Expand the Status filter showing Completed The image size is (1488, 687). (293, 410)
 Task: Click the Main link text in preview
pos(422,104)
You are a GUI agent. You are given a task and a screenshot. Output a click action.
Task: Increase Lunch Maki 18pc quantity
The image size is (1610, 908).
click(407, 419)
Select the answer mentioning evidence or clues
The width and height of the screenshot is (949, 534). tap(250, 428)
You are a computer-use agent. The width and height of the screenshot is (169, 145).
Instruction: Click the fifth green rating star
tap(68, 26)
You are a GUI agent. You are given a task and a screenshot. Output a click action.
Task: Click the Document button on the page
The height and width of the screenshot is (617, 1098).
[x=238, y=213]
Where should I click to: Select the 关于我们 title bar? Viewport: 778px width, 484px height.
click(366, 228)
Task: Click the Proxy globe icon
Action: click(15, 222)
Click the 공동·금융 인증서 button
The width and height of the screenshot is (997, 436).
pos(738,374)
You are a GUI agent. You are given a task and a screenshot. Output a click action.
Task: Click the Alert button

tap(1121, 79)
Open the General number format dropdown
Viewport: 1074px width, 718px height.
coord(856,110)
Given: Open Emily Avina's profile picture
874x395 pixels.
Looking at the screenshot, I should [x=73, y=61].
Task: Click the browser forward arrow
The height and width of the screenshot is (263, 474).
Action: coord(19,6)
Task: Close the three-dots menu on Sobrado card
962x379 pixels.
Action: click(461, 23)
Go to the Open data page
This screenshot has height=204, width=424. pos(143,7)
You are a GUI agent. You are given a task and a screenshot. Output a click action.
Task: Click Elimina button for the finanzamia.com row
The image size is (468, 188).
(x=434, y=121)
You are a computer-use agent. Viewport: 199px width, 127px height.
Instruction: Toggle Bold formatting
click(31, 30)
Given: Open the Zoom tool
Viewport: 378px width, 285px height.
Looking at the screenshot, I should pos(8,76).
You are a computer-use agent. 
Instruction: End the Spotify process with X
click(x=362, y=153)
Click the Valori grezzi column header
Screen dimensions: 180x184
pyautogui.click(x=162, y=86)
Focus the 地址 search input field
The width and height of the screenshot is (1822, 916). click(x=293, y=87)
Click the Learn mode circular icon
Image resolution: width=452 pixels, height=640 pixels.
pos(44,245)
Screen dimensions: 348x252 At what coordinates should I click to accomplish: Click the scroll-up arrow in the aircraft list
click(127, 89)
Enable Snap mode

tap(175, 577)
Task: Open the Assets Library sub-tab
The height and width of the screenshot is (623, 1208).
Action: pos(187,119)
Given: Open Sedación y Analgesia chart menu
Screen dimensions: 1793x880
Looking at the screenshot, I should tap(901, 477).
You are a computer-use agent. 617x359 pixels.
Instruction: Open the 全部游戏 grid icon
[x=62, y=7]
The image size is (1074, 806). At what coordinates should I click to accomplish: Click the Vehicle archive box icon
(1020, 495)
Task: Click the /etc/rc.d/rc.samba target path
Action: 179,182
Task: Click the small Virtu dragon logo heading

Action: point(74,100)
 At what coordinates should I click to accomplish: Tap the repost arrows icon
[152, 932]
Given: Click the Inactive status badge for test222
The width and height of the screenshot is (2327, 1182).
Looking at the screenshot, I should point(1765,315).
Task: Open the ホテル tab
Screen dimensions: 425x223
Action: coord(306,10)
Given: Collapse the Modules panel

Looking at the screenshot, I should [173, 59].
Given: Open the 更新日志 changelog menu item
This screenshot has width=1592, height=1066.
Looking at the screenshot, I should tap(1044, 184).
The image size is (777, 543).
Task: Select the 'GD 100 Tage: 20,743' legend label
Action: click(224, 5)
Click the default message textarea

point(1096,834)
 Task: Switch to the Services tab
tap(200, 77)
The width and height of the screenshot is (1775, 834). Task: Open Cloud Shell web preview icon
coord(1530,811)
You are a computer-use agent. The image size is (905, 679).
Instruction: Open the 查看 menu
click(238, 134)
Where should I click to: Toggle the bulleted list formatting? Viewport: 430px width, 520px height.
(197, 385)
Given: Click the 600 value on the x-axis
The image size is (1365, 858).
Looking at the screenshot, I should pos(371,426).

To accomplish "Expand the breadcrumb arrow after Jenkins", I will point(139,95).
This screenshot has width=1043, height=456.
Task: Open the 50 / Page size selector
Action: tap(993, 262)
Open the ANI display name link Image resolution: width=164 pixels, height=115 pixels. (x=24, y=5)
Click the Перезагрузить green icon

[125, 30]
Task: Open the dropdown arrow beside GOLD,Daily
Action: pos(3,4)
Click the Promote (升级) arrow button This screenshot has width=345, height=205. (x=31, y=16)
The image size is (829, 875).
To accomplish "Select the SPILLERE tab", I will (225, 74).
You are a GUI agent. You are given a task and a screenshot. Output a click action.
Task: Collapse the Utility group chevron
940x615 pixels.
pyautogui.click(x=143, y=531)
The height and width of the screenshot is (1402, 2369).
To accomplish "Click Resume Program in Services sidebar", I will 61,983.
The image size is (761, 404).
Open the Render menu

Problem description
Rewrite the part of the data above that opens with the line containing "Select the answer" and closes with the line containing "tap(68, 26)", replacing "green" with "yellow" and leaving everything else unchanged.

Exercise result
Select the answer mentioning evidence or clues
The width and height of the screenshot is (949, 534). tap(250, 428)
You are a computer-use agent. The width and height of the screenshot is (169, 145).
Instruction: Click the fifth yellow rating star
tap(68, 26)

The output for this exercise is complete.